--- Selected excerpt Enclosed Below ---

6. Whale Watching Tour
The whales swim back down to Hawaii to enjoy the warmth from December to May. If you are visiting Maui during the winter, you are in for a treat. Humpback Whales, coming from Alaska, give birth to their calves in Hawaii each year. If you look hard enough, you will probably see whales breaching from the beach or on your hotel balcony. Maui is the best place in Hawaii to see these gentle giants right on the shoreline.
If you want to get closer to the whales and see them slapping their tails feet from you, book a whale watching boat tour. We have been burned in the past with unsuccessful whale watching tours (read about our experience in Iceland). However, whale watching in Maui was unbelievable. Where else can you see whales in warm weather and on calm waters? Most companies have a whale sighting guarantee, meaning if are among the small percentage of groups that don’t see whales, they will give you free tickets to another tour.
If you go later in the season, you will probably see the baby whales following alongside their mothers. We went at the very beginning of whale season but saw 20+ whales, including a few one-year-old whales that were born in Hawaii last winter.
A trip to any island in Hawaii has to include at least one iconic Luau. Luaus are traditional Hawaiian feasts complete with music and dancing. Traditionally, luaus were held to celebrate a victory in battle or a large harvest. Nowadays, in Hawaiian culture, they are used to commemorate all sorts of events including weddings, anniversaries, graduations, or birthdays.
The center of the feast is the kalua pig, which is cooked in an underground oven. Served buffet-style, luaus typically also include other traditional Hawaiian food like Poi (steamed Taro), Poke (raw fish), Laulau (pork wrapped in Taro leaves), Lomi Salmon (raw salmon), Taro Leaf Stew, fried rice, Moa (chicken marinated in guava), chicken long rice, and tropical fruit.
You will be greeted at the Luau with a fresh flower lei and the fun begins. Before dinner, you can watch the pig be unearthed, get a drink, or learn how to hula. After enjoying the meal, the dancers come out telling the history of Hawaii and the importance of their dance through the music and their movements. If you are lucky, the luau will end with a mesmerizing fire knife dance.
While in Maui, we chose the Old Lahaina Luau, which is known for being the most authentic Hawaiian Luaus. However, it does not include fire dancers, if you just can’t miss out, Maui Nui Luau is the one for you.
8. Sunrise or Sunset at Haleakala
Haleakala is a massive volcano in East Maui, in the upcountry. About 75% of the island of Maui is Haleakala. At the peak of the mountain, 10,000 feet up, is a crater known its sunrises. The sun rises on the other side of the crater from the visitor center.

--- End of Enclosed Selected excerpt ---
--- Given data Enclosed Below ---

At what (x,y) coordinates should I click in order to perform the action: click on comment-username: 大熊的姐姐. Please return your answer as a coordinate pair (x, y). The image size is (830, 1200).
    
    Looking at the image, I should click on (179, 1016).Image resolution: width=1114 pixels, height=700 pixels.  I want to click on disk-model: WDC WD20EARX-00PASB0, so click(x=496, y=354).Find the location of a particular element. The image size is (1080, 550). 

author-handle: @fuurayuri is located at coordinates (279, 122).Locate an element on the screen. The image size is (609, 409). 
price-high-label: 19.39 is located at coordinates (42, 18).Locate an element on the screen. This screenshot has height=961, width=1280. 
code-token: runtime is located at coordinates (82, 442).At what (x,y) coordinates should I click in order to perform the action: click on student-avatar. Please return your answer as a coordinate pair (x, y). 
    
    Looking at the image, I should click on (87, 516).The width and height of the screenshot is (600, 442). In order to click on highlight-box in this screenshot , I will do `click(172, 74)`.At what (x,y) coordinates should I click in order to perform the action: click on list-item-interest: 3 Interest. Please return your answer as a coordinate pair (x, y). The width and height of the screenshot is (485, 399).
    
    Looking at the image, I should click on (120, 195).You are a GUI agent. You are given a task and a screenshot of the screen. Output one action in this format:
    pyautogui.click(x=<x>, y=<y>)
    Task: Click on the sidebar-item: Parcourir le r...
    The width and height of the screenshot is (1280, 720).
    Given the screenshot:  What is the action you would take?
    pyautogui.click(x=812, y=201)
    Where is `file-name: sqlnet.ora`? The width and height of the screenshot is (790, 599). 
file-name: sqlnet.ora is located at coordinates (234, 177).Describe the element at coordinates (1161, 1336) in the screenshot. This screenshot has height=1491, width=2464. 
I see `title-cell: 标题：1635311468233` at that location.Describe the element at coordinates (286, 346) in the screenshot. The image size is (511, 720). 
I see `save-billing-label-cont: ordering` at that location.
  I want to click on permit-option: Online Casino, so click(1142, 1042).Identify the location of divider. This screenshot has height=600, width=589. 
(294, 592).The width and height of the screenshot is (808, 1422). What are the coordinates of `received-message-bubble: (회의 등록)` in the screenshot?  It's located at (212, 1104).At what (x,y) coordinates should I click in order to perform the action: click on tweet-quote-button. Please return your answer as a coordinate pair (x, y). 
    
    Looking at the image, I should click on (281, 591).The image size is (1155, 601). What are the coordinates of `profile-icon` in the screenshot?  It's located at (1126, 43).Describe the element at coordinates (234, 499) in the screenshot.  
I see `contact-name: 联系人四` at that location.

--- End of Enclosed Given data ---

◆ **To do**
(A) In the Maui travel text, which luau did the writers choose while in Maui?
(B) From the Maui travel text, list the events that luaus are used to commemorate nowadays in Hawaiian culture.
(C) Carry on the Maui travel text, starting after its last sentence.

◆ **Responses in order**
(A) The Old Lahaina Luau.

(B) Weddings, anniversaries, graduations, birthdays

(C)
It is said to be one of the most incredible sunrises in the world. We wouldn’t know. We woke up early, drove for 2 hours up the mountain, only to find the top covered in clouds. We didn’t give up, we stood staring out at nothing, while being rained on, waiting for a small break in the clouds to see the sun. It never came. Since our park pass was valid for a couple more days, we went again at sunset and we were successful! The sunset is not as remarkable because of the direction you are facing, but it was still worth the drive up. If you stay around a bit longer past sunset, you will see the brightest night sky on the island.
Let’s talk about the drive up – because that in and of itself is incredible. It is a bit frightening if you are afraid of heights or mountain switchbacks. However, you get incredible views of the whole island.
Because of limited parking, you must reserve a spot in advance. The reservation costs $1.50 per vehicle. You will need to pay another $25 per vehicle as an entrance fee to the national park once you arrive. It is valid for 3 days, so you can visit again after watching the sunrise. It is also the same park as the Ohe’o Gulch (#4), so visit both within 3 days to save on the park entrance fees.
This is the coldest part of the island, with temperatures around 40ºF at sunrise/sunset. You’ll probably be shivering in your beach-wear, so bring a jacket. There are hiking trails that lead down into the crater from the parking lot. After watching the sunrise, head down as far as you wish into the crater. Due to the higher altitude, it might leave you out of breath faster than you’d think.
9. Snorkeling off the beach
Snorkeling is one of the most popular activities to do in Maui, and for good reason. Right off many of the beaches, you can see coral reefs and beautiful colorful fish. Maui is also home to the beloved Hawaiian green sea turtle.
Some of Maui’s best snorkel beaches are in the west: Kaanapali Beach/Black Rock, Honolulu Bay, and Kapalua Bay; and south: Ahihi-Kinau Natural Area Reserve, Coral Gardens, and Ulua Beach. On Kaanapali Beach is an especially popular place to stay due to the great snorkeling and the beautiful beach.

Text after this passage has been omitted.